PROBLEM DETAILS:
Compute how many lines in the data below hold the word "This", then report that number with nothing else.

- Opening Delimiter -

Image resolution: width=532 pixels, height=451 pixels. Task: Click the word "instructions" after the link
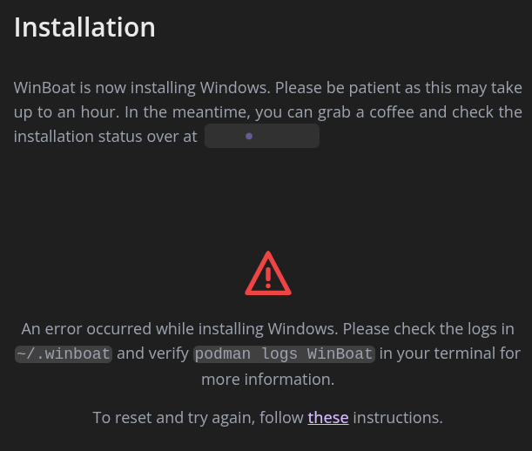[x=398, y=418]
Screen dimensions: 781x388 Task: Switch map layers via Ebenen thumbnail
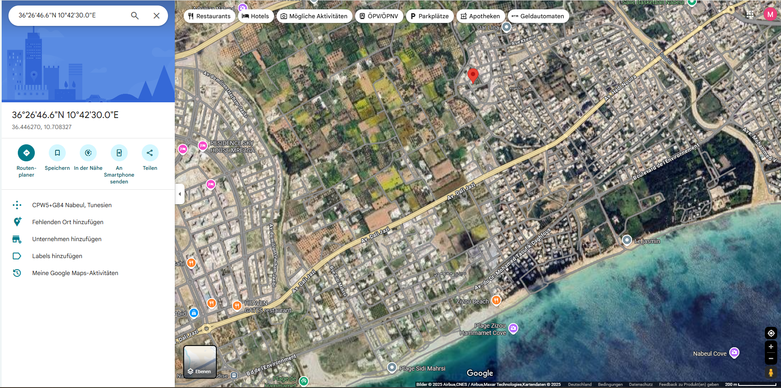[200, 361]
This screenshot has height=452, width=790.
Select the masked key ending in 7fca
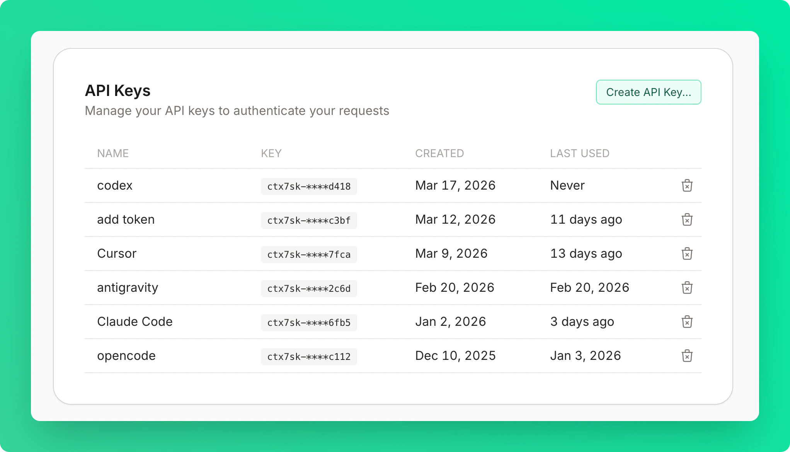click(x=309, y=254)
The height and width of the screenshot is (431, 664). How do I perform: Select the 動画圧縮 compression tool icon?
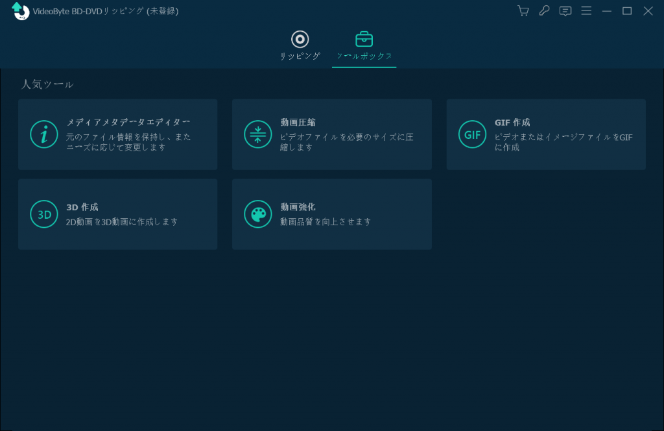(258, 134)
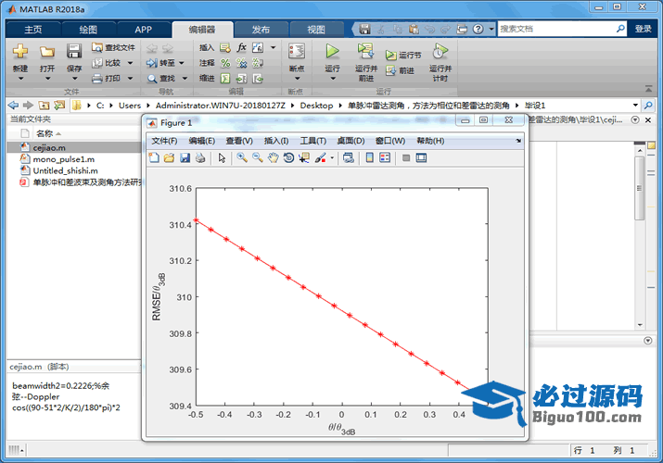
Task: Click the Login (登录) link
Action: click(643, 30)
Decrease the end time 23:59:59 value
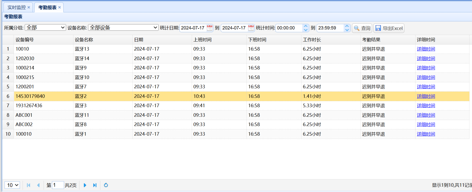 click(347, 30)
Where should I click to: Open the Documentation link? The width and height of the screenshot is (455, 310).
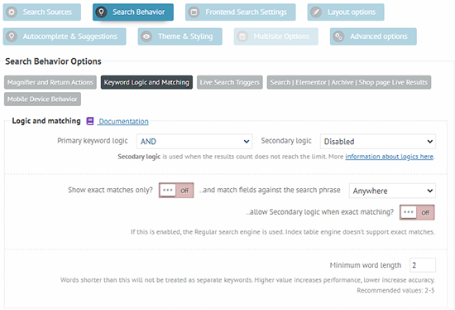(123, 121)
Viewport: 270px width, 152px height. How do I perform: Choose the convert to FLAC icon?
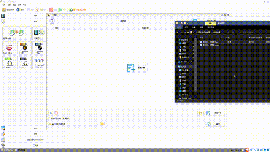[x=9, y=62]

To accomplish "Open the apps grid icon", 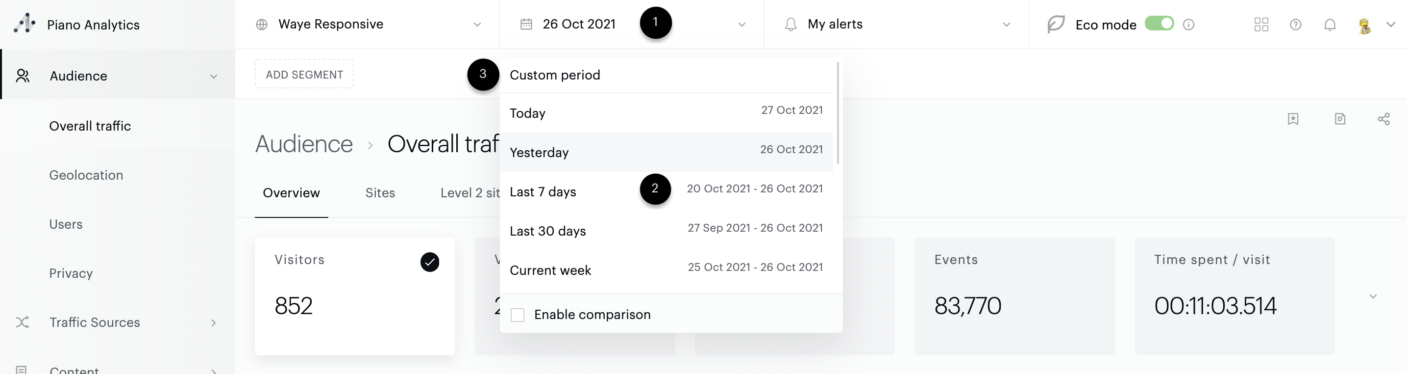I will 1261,25.
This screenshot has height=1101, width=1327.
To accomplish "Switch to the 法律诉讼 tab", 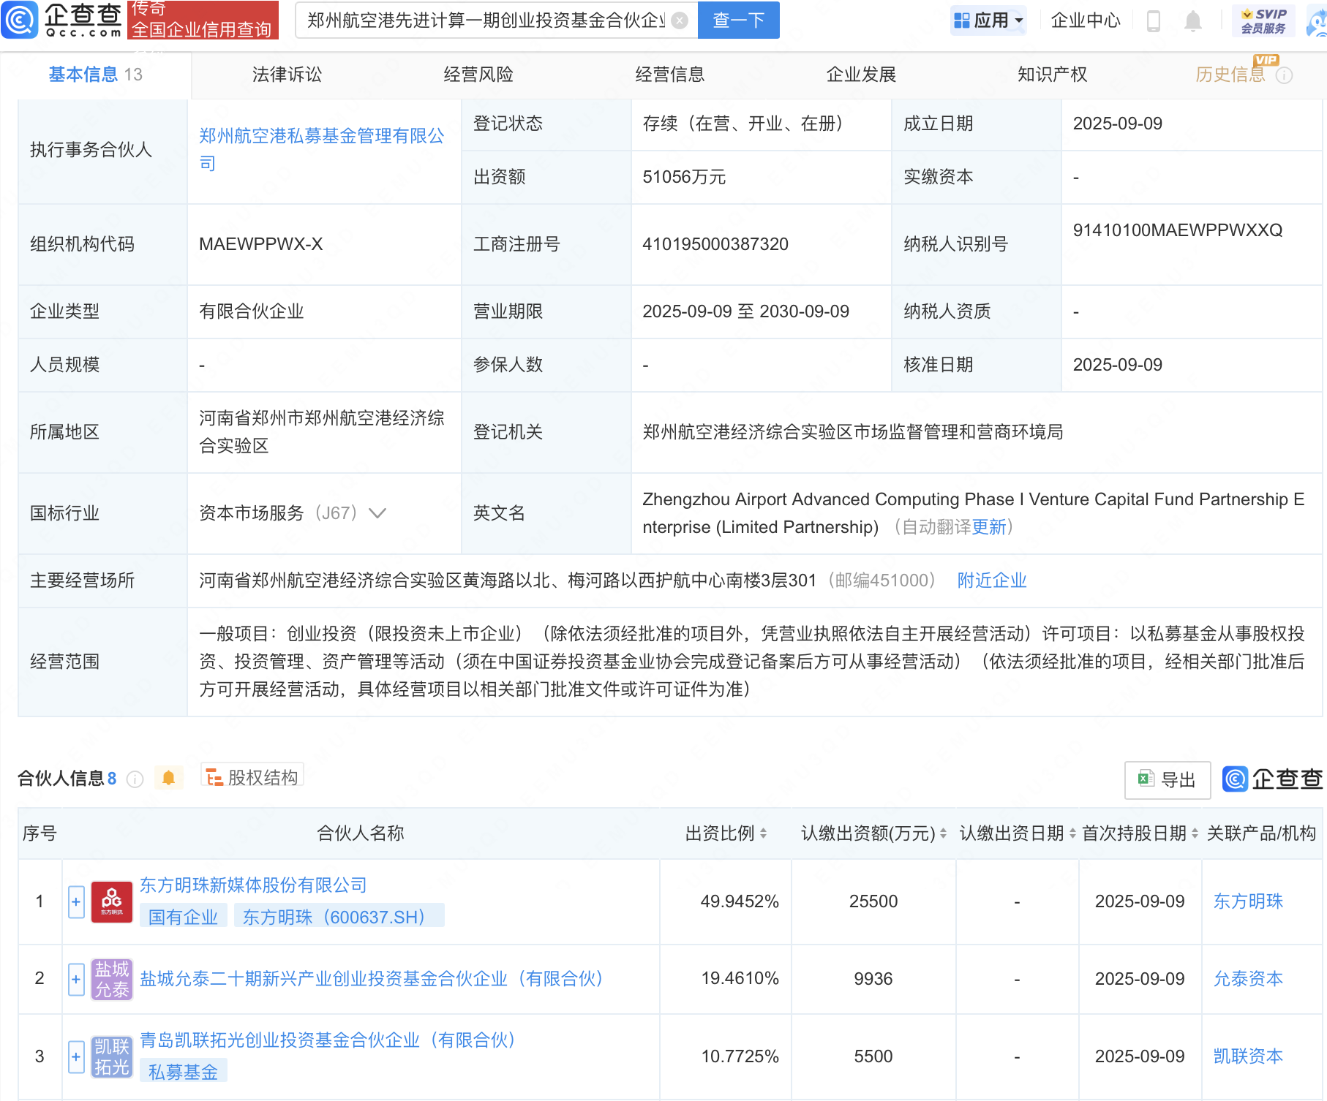I will (287, 75).
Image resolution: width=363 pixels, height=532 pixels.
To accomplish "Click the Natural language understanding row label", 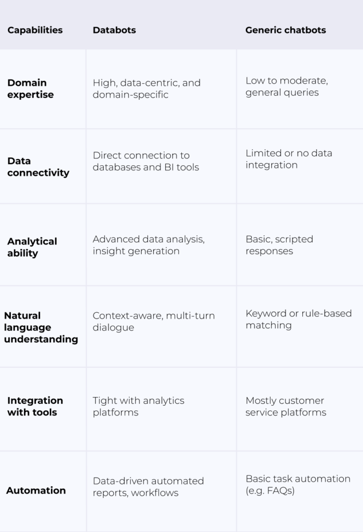I will (41, 327).
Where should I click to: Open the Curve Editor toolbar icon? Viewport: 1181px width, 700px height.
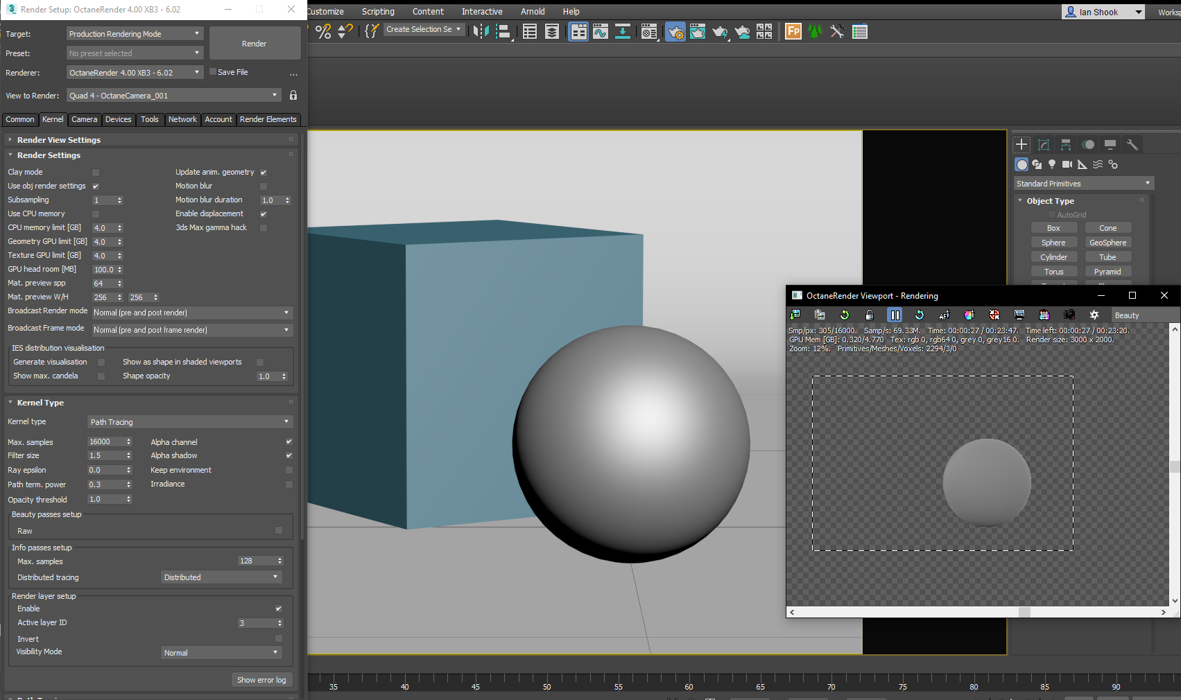coord(601,32)
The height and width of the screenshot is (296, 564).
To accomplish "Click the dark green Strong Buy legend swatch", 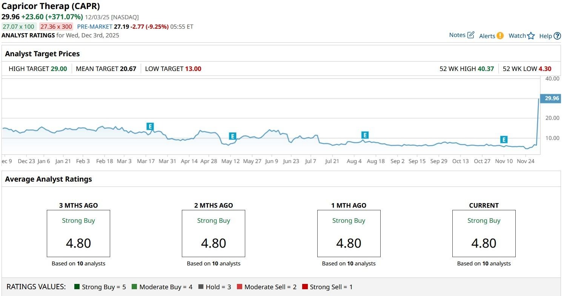I will tap(77, 287).
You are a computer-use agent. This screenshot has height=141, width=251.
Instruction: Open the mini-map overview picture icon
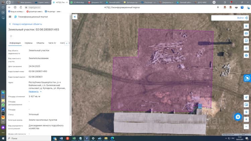tap(246, 105)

- Closing Delimiter -

EXERCISE RESULT:
3